• _What this task involves_: Rewrite all of the items below as a single numbered list with the blank lines left out, and don't include the pictures.

—————

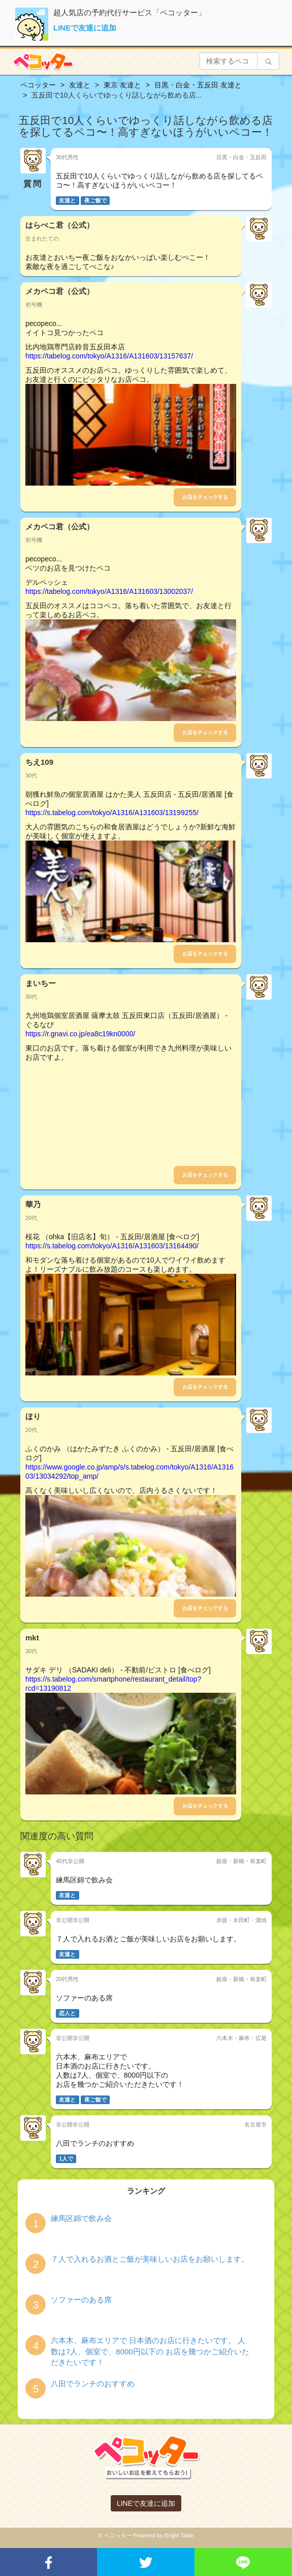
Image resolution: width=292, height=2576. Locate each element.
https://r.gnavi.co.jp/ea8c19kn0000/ (80, 1034)
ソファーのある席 (81, 2299)
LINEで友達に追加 (84, 27)
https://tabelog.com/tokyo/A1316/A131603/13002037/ (109, 591)
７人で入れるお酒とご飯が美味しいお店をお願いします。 (150, 2259)
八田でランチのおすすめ (93, 2383)
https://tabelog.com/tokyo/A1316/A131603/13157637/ (109, 356)
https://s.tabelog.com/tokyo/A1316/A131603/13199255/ (112, 812)
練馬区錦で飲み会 (81, 2218)
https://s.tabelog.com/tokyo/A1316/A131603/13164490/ (112, 1246)
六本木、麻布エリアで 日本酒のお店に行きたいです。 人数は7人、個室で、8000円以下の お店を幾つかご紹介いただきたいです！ (150, 2351)
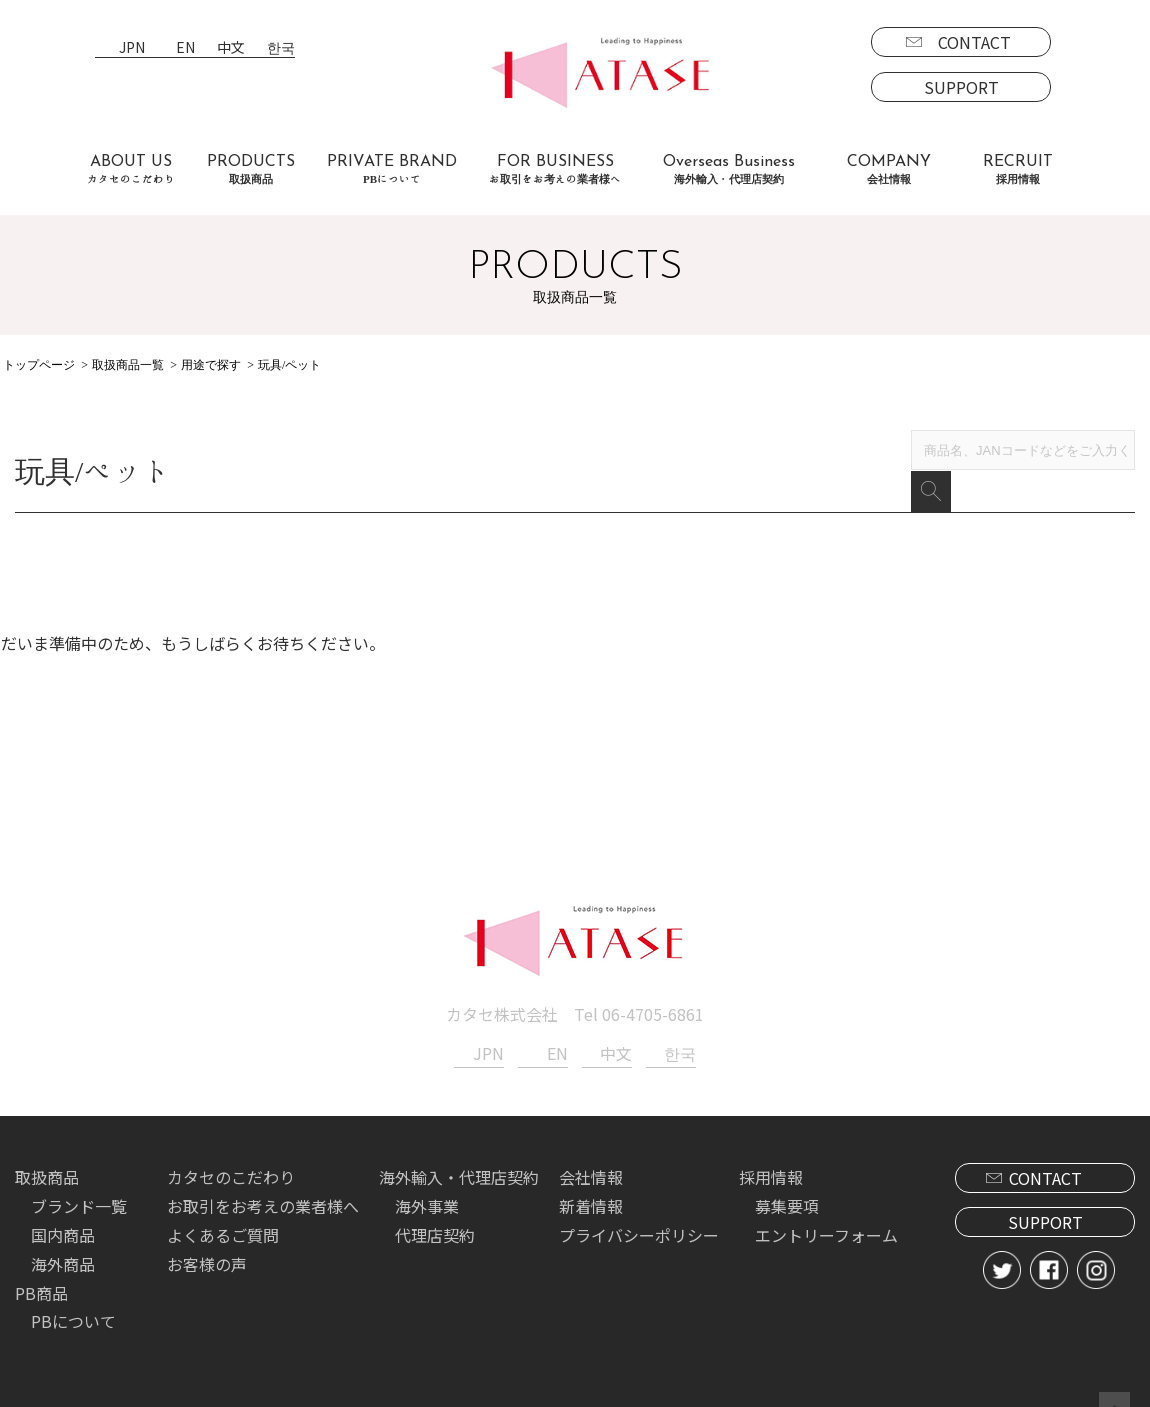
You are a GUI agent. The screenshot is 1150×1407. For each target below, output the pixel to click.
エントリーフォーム (826, 1207)
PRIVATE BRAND (392, 169)
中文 (231, 48)
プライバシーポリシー (639, 1207)
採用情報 (771, 1149)
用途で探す (211, 365)
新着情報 (591, 1178)
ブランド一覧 (79, 1178)
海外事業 (427, 1178)
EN (185, 48)
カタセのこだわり (231, 1149)
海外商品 (63, 1236)
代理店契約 (435, 1207)
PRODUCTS (251, 169)
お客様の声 (207, 1236)
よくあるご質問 (223, 1207)
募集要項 (787, 1178)
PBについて (73, 1293)
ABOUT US (131, 169)
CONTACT (974, 42)
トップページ (39, 365)
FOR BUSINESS (555, 169)
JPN (132, 48)
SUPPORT (961, 87)
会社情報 (591, 1149)
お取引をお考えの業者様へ (263, 1178)
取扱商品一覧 (128, 365)
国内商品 (63, 1207)
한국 (281, 48)
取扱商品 (47, 1149)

—————

• _Task response_:
1. Image resolution: width=292, height=2576. Locate each element.
2. https://r.gnavi.co.jp/ea8c19kn0000/ (80, 1034)
3. ソファーのある席 (81, 2299)
4. LINEで友達に追加 (84, 27)
5. https://tabelog.com/tokyo/A1316/A131603/13002037/ (109, 591)
6. ７人で入れるお酒とご飯が美味しいお店をお願いします。 (150, 2259)
7. 八田でランチのおすすめ (93, 2383)
8. https://tabelog.com/tokyo/A1316/A131603/13157637/ (109, 356)
9. https://s.tabelog.com/tokyo/A1316/A131603/13199255/ (112, 812)
10. 練馬区錦で飲み会 (81, 2218)
11. https://s.tabelog.com/tokyo/A1316/A131603/13164490/ (112, 1246)
12. 六本木、麻布エリアで 日本酒のお店に行きたいです。 人数は7人、個室で、8000円以下の お店を幾つかご紹介いただきたいです！ (150, 2351)
13. You are a GUI agent. The screenshot is 1150×1407. For each target below, output the pixel to click.
14. エントリーフォーム (826, 1207)
15. PRIVATE BRAND (392, 169)
16. 中文 (231, 48)
17. プライバシーポリシー (639, 1207)
18. 採用情報 (771, 1149)
19. 用途で探す (211, 365)
20. 新着情報 (591, 1178)
21. ブランド一覧 (79, 1178)
22. 海外事業 (427, 1178)
23. EN (185, 48)
24. カタセのこだわり (231, 1149)
25. 海外商品 (63, 1236)
26. 代理店契約 (435, 1207)
27. PRODUCTS (251, 169)
28. お客様の声 (207, 1236)
29. よくあるご質問 (223, 1207)
30. 募集要項 (787, 1178)
31. PBについて (73, 1293)
32. ABOUT US (131, 169)
33. CONTACT (974, 42)
34. トップページ (39, 365)
35. FOR BUSINESS (555, 169)
36. JPN (132, 48)
37. SUPPORT (961, 87)
38. 会社情報 (591, 1149)
39. お取引をお考えの業者様へ (263, 1178)
40. 取扱商品一覧 (128, 365)
41. 国内商品 (63, 1207)
42. 한국 (281, 48)
43. 取扱商品 (47, 1149)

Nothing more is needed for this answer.